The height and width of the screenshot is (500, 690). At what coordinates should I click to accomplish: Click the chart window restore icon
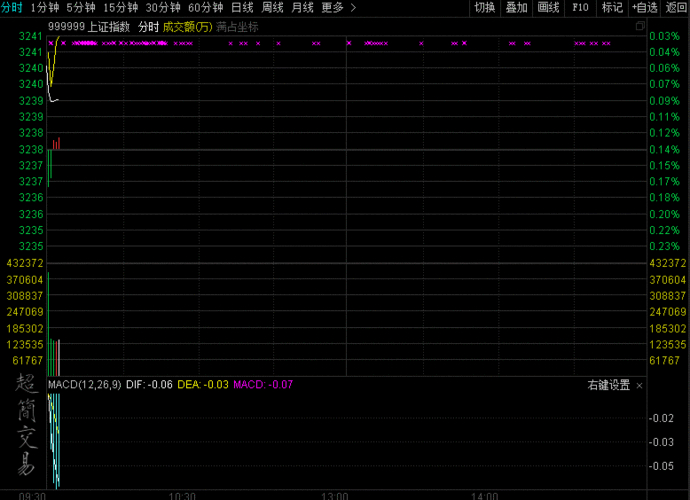tap(640, 26)
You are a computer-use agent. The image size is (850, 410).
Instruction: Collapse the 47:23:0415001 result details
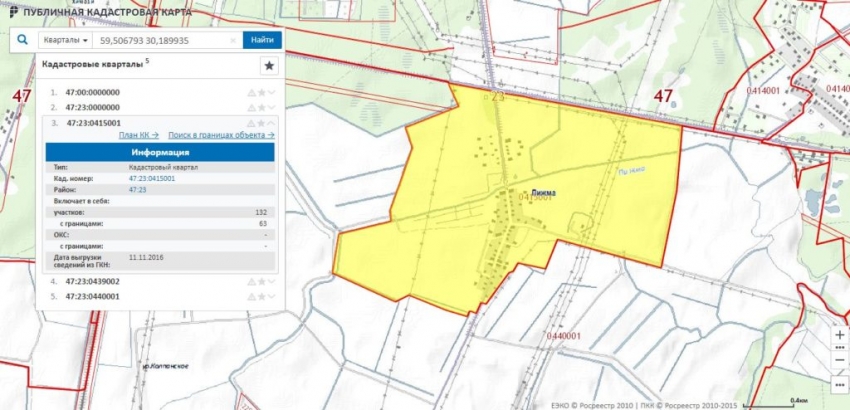pos(271,123)
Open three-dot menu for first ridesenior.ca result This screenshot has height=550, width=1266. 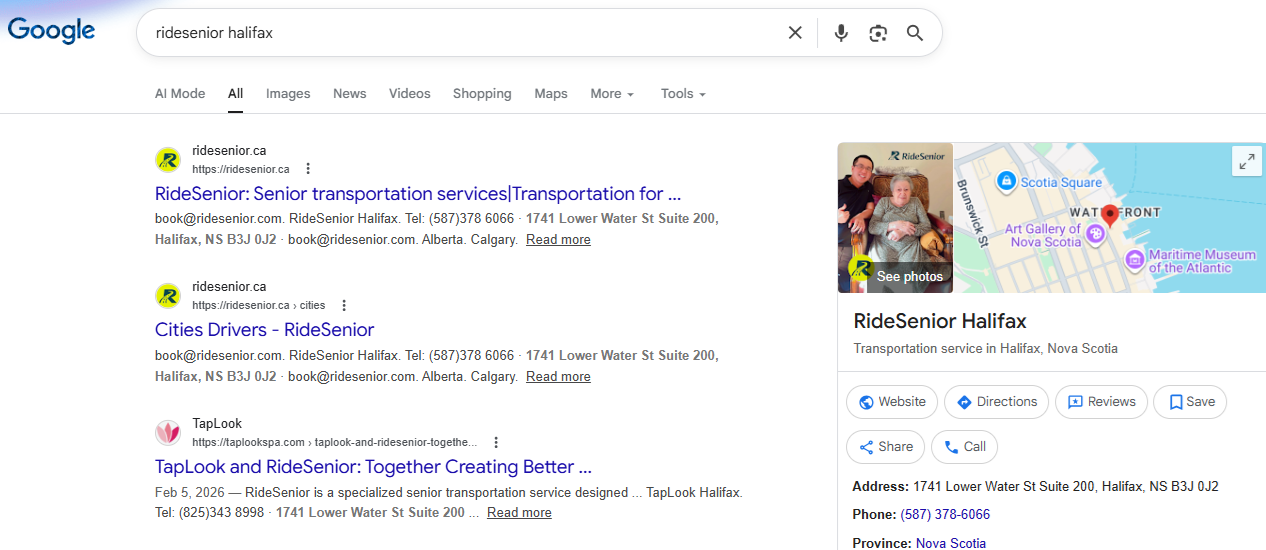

┄┄┄┄┄┄

**TASK DESCRIPTION**
Please reproduce the rows word for word, starting at the line that contains "You are a computer-use" and running through the end of the rows, with both ends included. Leave the pictures out of your answer.

**OUTPUT FOR THIS EXERCISE**
You are a computer-use agent. The image size is (850, 410).
Instruction: Collapse the 47:23:0415001 result details
pos(271,123)
Open three-dot menu for first ridesenior.ca result This screenshot has height=550, width=1266. 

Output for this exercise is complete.